FAO sees cereals output rebounding, weighing on food prices

A projected rebound in global wheat and maize production this year will weigh on food prices but strong demand will prevent prices falling far from high levels, the United Nations’ food agency said Thursday.

Maize production is expected to rise by 10 per cent in 2013 while wheat output is set to hit a new record, according to the U.N.’s Food and Agriculture Organization (FAO) and the Agricultural Market Information System (AMIS).

“Prices will be under downward pressure,” said FAO senior economist Abdolreza Abbassian, adding however, that declines would be limited by strong demand and were unlikely to drop back to levels seen before a food price spike in 2007-08.

FAO’s price index, which measures monthly price changes for a basket of cereals, oilseeds, dairy meat and sugar, averaged 215.2 points in May, against 215.8 points in April.

Declines in dairy and sugar costs were offset by rising maize prices, which were boosted by tightening export supplies and planting delays, FAO said.

Despite falling slightly, the index is still close to levels reached over the summer of 2012 when food prices spiked up due to a historic drought in the United States and dry weather in other major grains producers.

It is also near to levels seen during a food crisis in 2008 when shortages led to riots in some poor countries, though the situation at the time was aggravated by export bans and record high oil prices.

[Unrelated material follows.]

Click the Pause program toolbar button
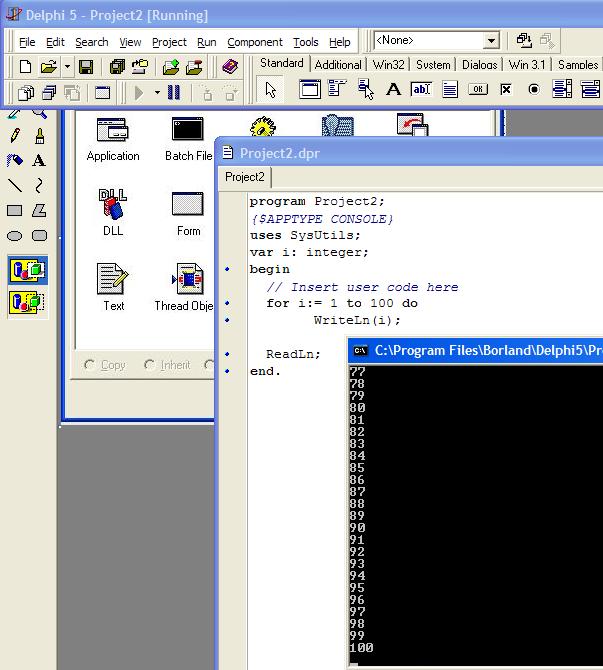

A joint report by FAO and the Organization for Economic Co-operation and Development (OECD) on Thursday said prices of both crop and livestock products are set to rise over the next decade due to a combination of slower production growth and stronger demand from countries including China, the world’s most populous nation.

FAO and AMIS — a monitoring organisation set up by the group of 20 leading economies (G20) — estimated wheat production would rise 6.5 per cent to 702 million tonnes in 2013/2014, due to a rebound in Europe and Black Sea region.

They estimated maize production would rise to 963 million tonnes, mainly because of an anticipated recovery in the United States.

— Reporting for Reuters by Catherine Hornby in Rome.